Cohen has another reason to be happy. The segment he’s watching is from Futurama, the show that he codeveloped back in 1999 with Simpsons creator Matt Groening. (Cohen wrote and produced some of the animated sitcom’s most popular episodes.) With that pedigree, Futurama seemed like a can’t-fail proposition, but it was canceled five years ago. This footage, however, is new: Futurama is back in production, and the unexpected return is as curious as the story of its abrupt cancellation.
Set in the year 3000, Futurama‘s interstellar sci-fi future isn’t a shiny utopia like The Jetsons or a dark dystopia like Blade Runner. It’s a time that seems wonderful or awful depending on how you look at it — just like the present. “On The Jetsons, there’s a machine that ties your tie for you,” Cohen says. “On Futurama, there’d be a machine that tied your tie, but it would malfunction and start strangling you.”
Those kinds of macabre twists would be Futurama‘s undoing. Fox was expecting something familiar, The Simpsons in space. Executives certainly were not prepared for the bizarre contours of Groening and Cohen’s brave new world. “The network’s attitude quickly went from tremendous excitement to great fear,” Groening says. “They were very troubled by the suicide booth. They didn’t like the ‘All-Tentacle Massage’ parlor.”

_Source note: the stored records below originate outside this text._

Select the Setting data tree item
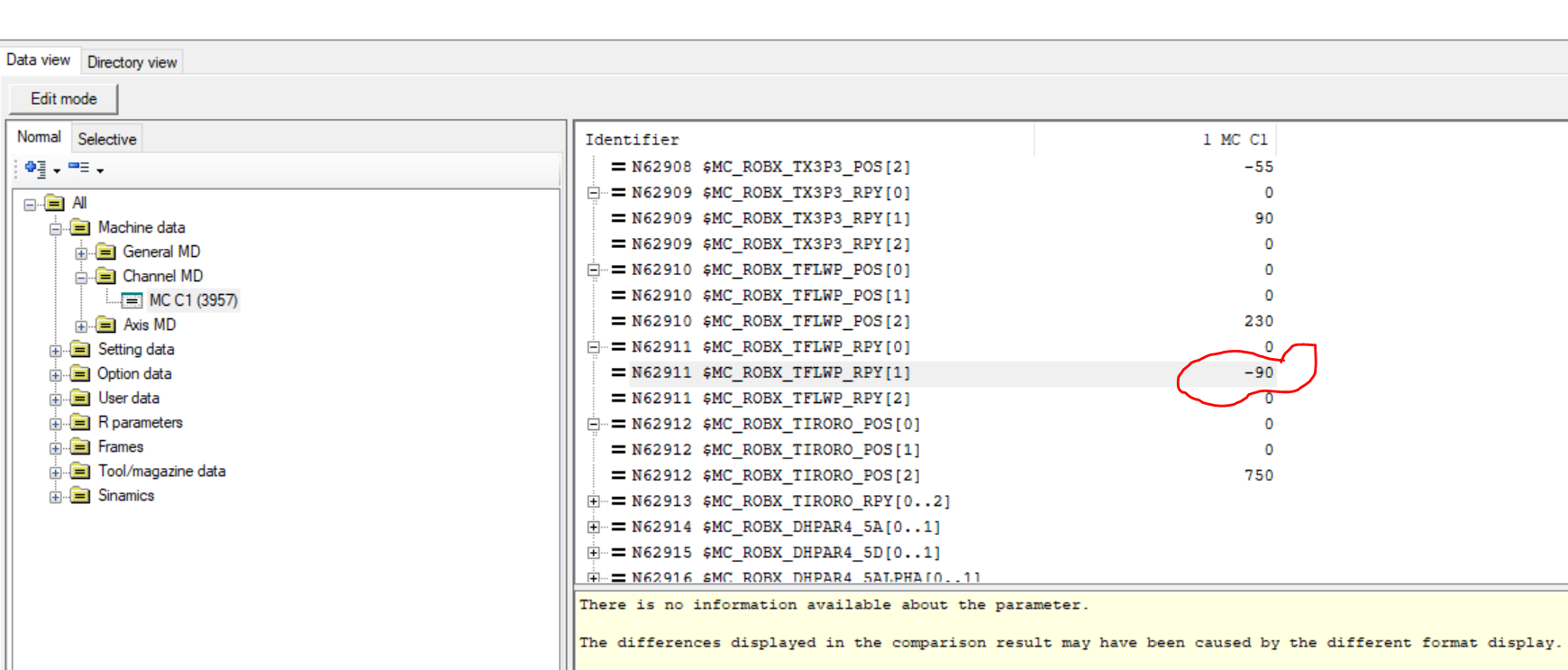1568x670 pixels. (x=135, y=350)
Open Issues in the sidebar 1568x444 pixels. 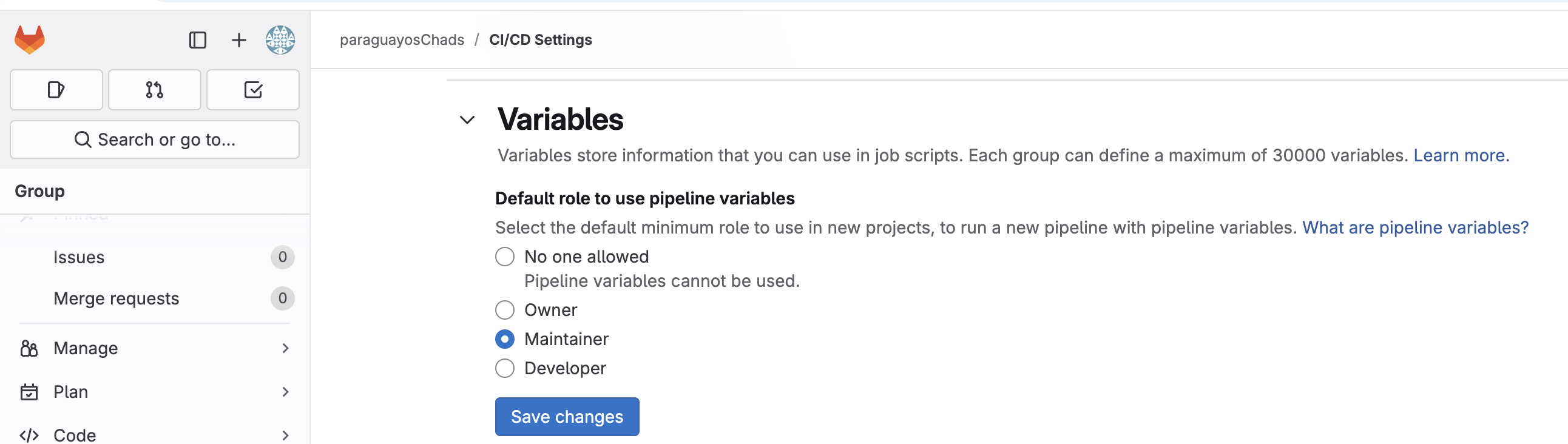coord(156,257)
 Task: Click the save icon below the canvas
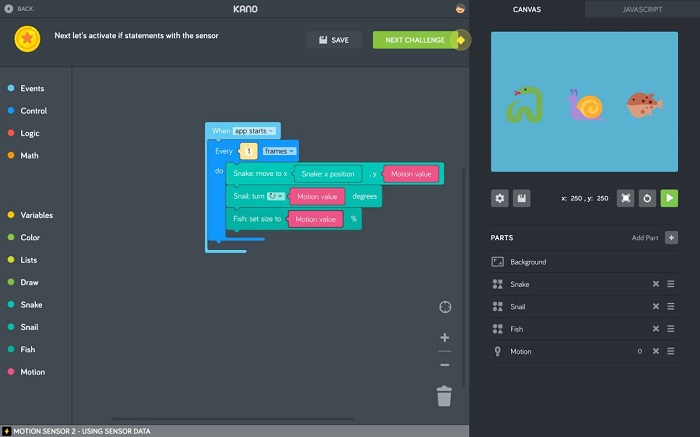click(x=521, y=198)
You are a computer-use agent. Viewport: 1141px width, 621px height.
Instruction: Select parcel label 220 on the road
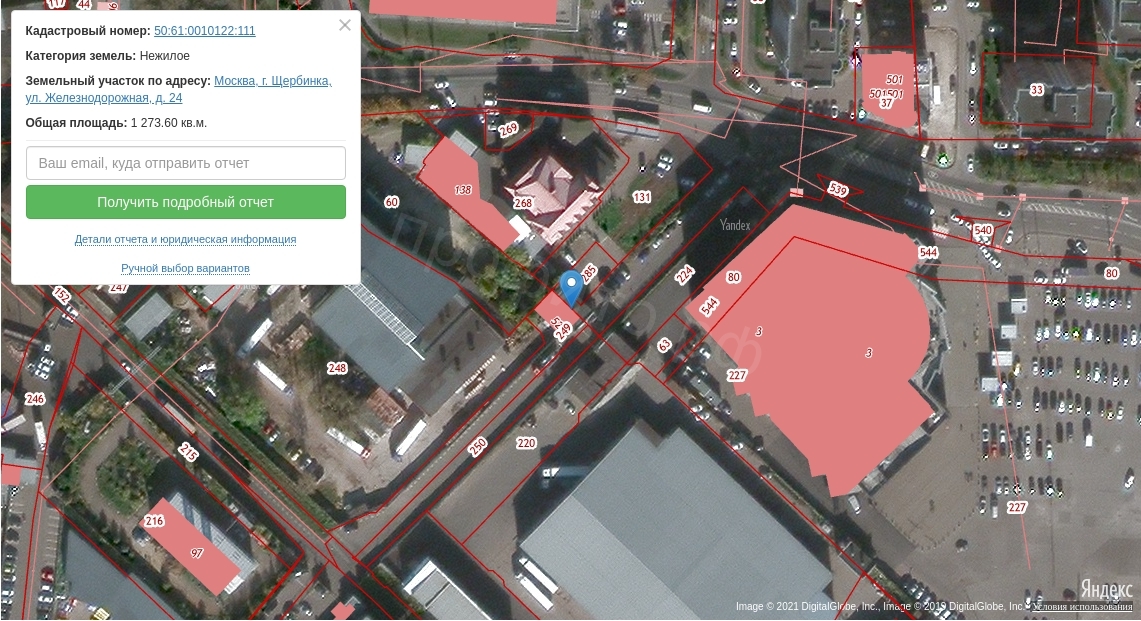(526, 443)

Futurama premiered to strong ratings, but as the show was shuffled around the schedule, viewership slipped. Every season, the renewal notice came late — so late that there wasn’t always time to deliver a full slate of episodes. After the fourth season, the people working on the show waited and waited for a renewal notice until they eventually assumed — correctly — that it wasn’t going to come. “We didn’t get to finish the way we would’ve liked,” Cohen says.
Futurama was never a mass market success — it never generated universally known catchphrases like “Don’t have a cow, man” or a movie that grossed half a billion dollars. It just attracted a niche of enthusiastic devotees. But in the modern media landscape, a hardcore niche of fans can be all you need.

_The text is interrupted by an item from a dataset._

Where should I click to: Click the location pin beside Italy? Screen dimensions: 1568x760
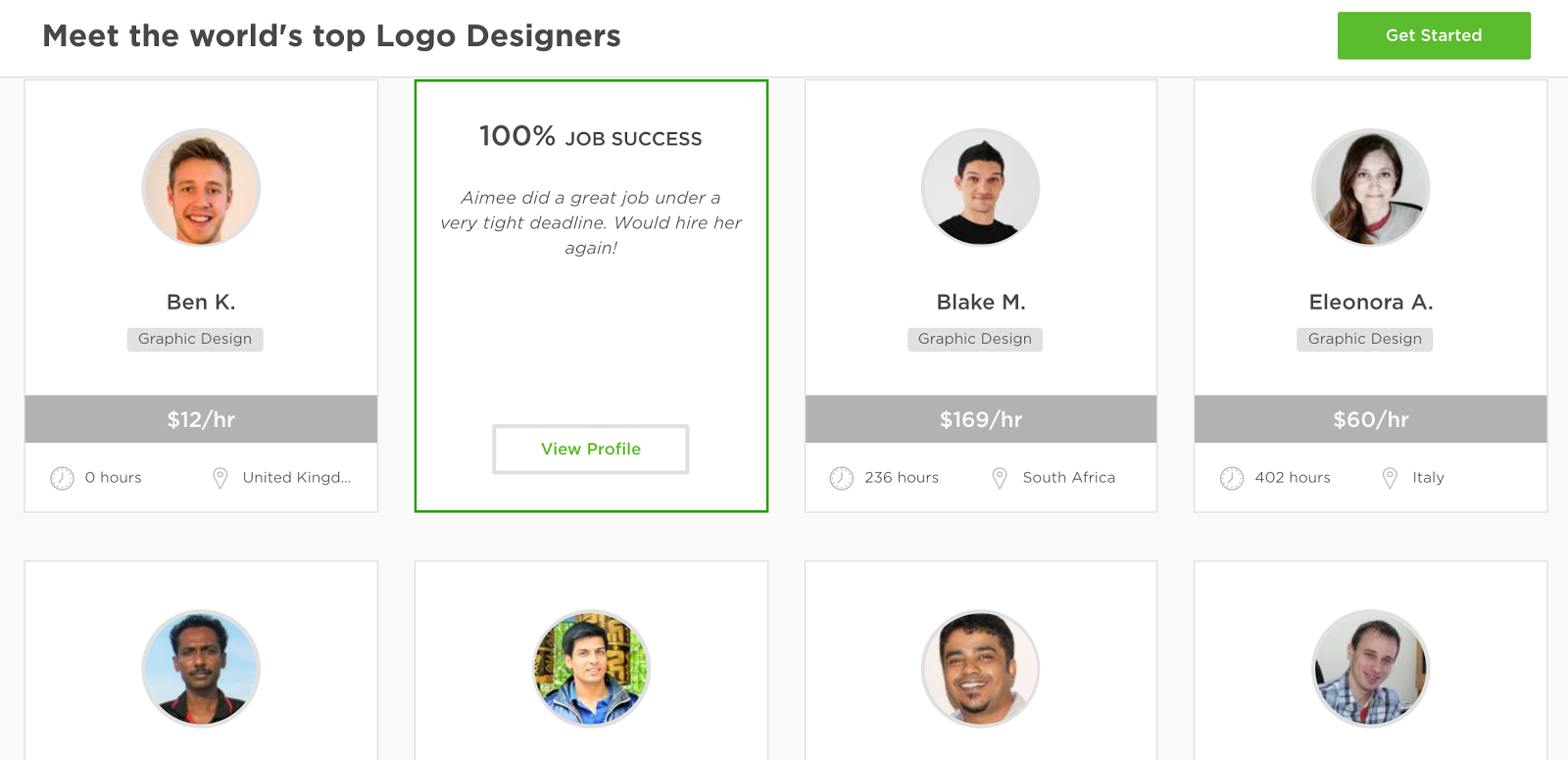1390,478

Futurama was killed, but like some B-movie cyborg it refused to stay dead. The fans watched the 72 episodes religiously in syndication and shelled out $170 to get the entire run on DVD. So, in 2005, Fox green-lighted 16 new episodes. Cohen and Groening have reassembled many of the hundreds of writers, animators, and voice artists who’d gone on to other projects to create four DVDs of new material, including sexy robot stage shows. The first DVD hits stores on November 27, and the features will then be divided into half-hour episodes when the entire run of the series begins airing on Comedy Central next year.
At last, Futurama is getting a fifth season.

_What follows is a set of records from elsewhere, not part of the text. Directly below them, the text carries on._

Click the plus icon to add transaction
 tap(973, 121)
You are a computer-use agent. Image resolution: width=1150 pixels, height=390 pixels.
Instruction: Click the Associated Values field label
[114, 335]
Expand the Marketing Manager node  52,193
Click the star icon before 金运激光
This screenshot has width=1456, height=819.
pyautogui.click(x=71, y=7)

Star Trek had a token alien crew member. Futurama‘s crew includes an alien, a mutant, and a robot.
Image: Matt Groening; Futurama TM and 2007 Twentieth Century Fox Film Corporation. All Rights Reserved.
Matt Groening’s studio in Santa Monica, California, is where Futurama is written and where Groening draws his comic strip, Life in Hell, which has been a newspaper fixture for nearly three decades. It’s also where Groening keeps his music collection. There’s an entire room stacked floor to ceiling with LPs, CDs, and tapes, everything from Swiss yodels to Balinese gamelan. It’s a sunny afternoon in late September, and Groening’s a day late delivering the latest installment of Life in Hell. “When I’m procrastinating, I come in here and file a few dozen records,” he says.
Groening, 53, is an omnivorous mediaphile, and it shows in his work. The Simpsons began as a straightforward parody of the conventions of domestic sitcoms but quickly turned into a nonstop barrage of pop culture references and allusions. For Futurama, Groening drew upon a childhood shaped by Isaac Asimov stories and the colorful covers of pulp magazines. (There’s a stack of Amazing Stories and Fantastic Adventures from the 1950s on a shelf near a few of his Emmy statuettes.)
Groening shows me another media archive housed nearby in the studio: a wall full of sci-fi paperbacks. He points to some that he and Cohen studied while working on their show. Arthur C. Clarke! Alfred Bester! Stanislaw Lem! Rudy Rucker! Kurt Vonnegut!